I’d like to begin by being completely transparent with you. Although I’ve always been good at finding the brightside, I’ve never quite been able to escape the dreaded feeling of change.
Most military children you talk to will tell you that moving around often made them great at making new friends and incredibly adaptable. Some of them might even tell you they loved the constant moves and adventure. For me… it was a nightmare. Every time we’d pack up a house, say goodbye to our friends and community, and prepare to start over somewhere else, I would feel sick with the thought of never returning to that season of life ever again. I would look around at the empty rooms and recall fond memories, wishing things could just stay the same. The feeling would actually eat me alive.
Well, I’m 22 now and I still haven’t outgrown the gnawing ache in my chest at the thought of any kind of change at all. Call it pre-nostalgia, but I find myself living in the present day thinking about how much I’m going to miss it when it’s all gone. I know, it sounds silly, but it’s true.

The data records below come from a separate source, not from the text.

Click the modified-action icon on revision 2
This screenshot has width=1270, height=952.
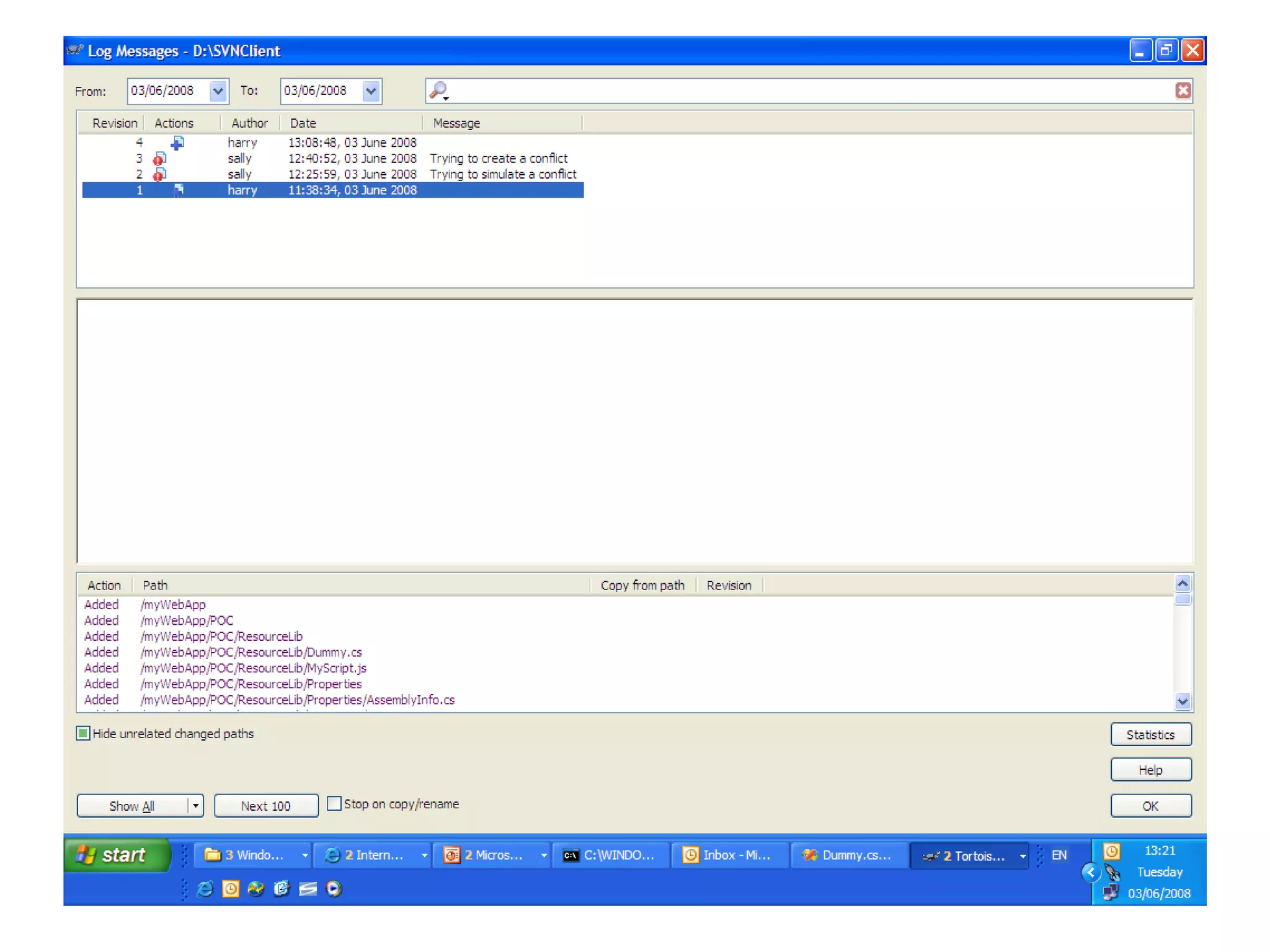point(160,175)
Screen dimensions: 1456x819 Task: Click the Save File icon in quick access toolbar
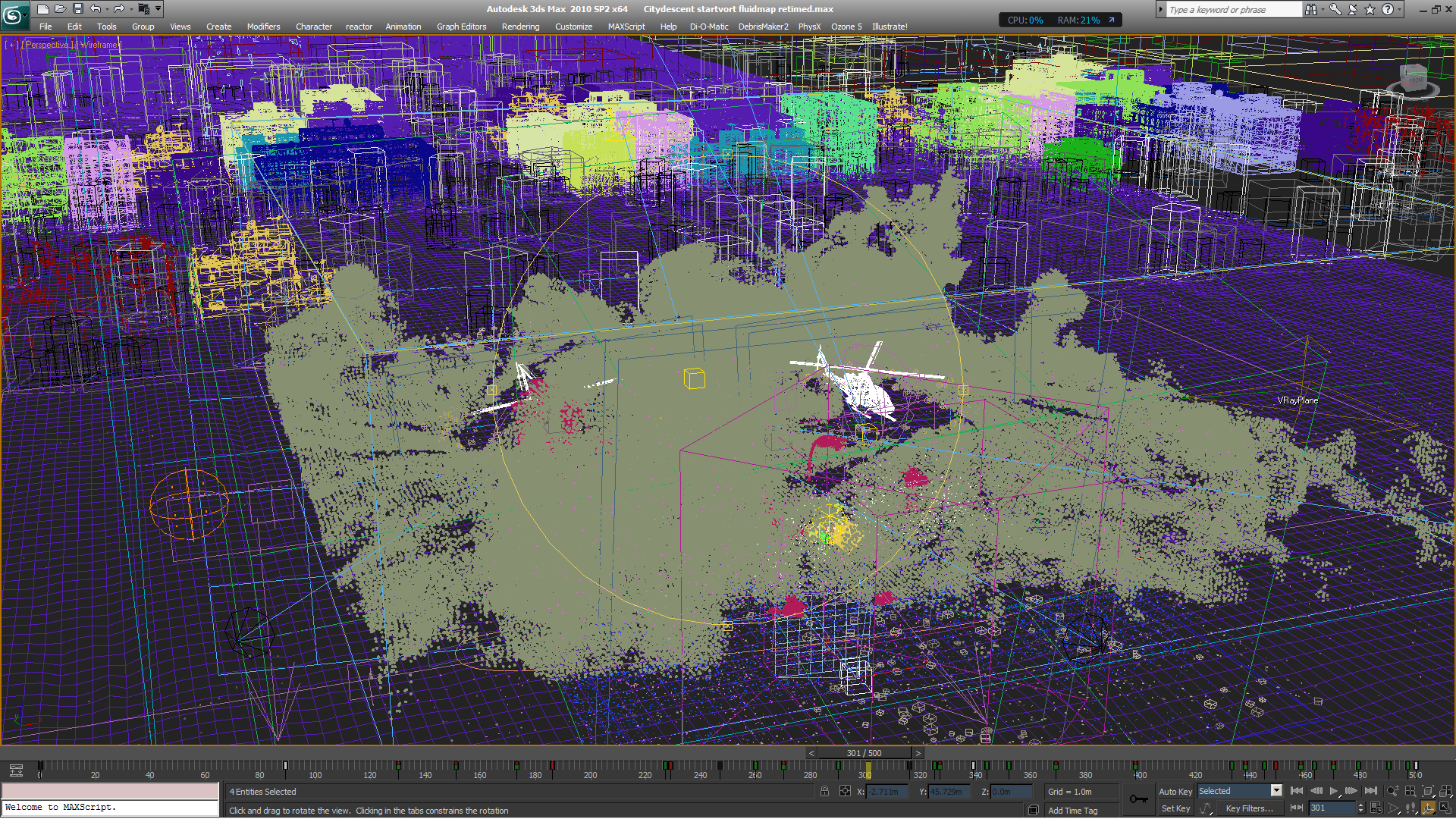click(77, 9)
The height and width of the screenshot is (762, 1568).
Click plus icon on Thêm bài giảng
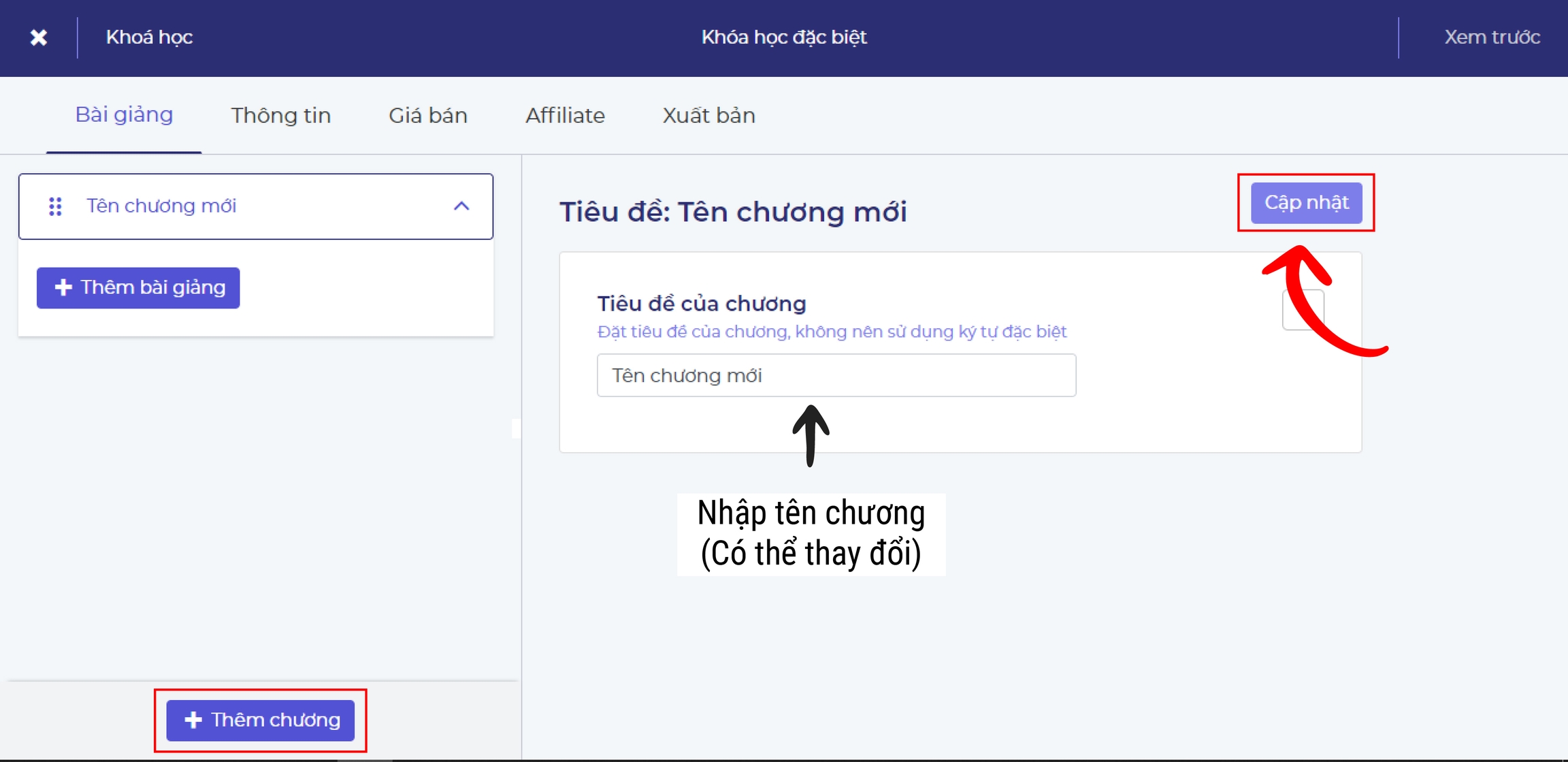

Just the other day I walked out of my last college class, a truthfully anticlimactic event, and walked back to my car in a bit of a daze. Just like that, a major part of my life was over, things were going to change. As if triggered by the shutting of my car door, the waterworks began. I drove home sobbing, remembering all my favorite moments from the last four years. I reminisced on how much had already changed, and how much was still going to change in the coming months of adulthood.
People I had become accustomed to seeing every day would be in different cities and states in a matter of weeks, and maybe I’d never even see them again. Professors I saw more than my own family would just become connections on LinkedIn who I’d catch up with from time to time. Classrooms I’d once spent countless hours of my life in, I’d never step foot in again after this.
I really couldn’t help but wonder if everyone else was feeling this embarrassingly emotional, or if it was just me dreading all the change to come.
Don’t get me wrong, I am SO excited to graduate. But as an incredibly emotional person, I can never really experience one emotion without it being accompanied by a handful of others. I can’t feel all this joy about graduation without a little pang of sadness for the end of a really sweet time in my life. But I guess it may not be such a bad thing? I guess it’s really just a reflection that the experiences I had, and the people I met made this such a bittersweet goodbye.
Now here’s the brightside this blog has promised you… I just know there is so much good to still come for me. There are new opportunities, friendships, and experiences to be had, and I’m quite positive they will all be worth this dreaded change. But I think I will always be the girl who leaves pieces of her heart in the past.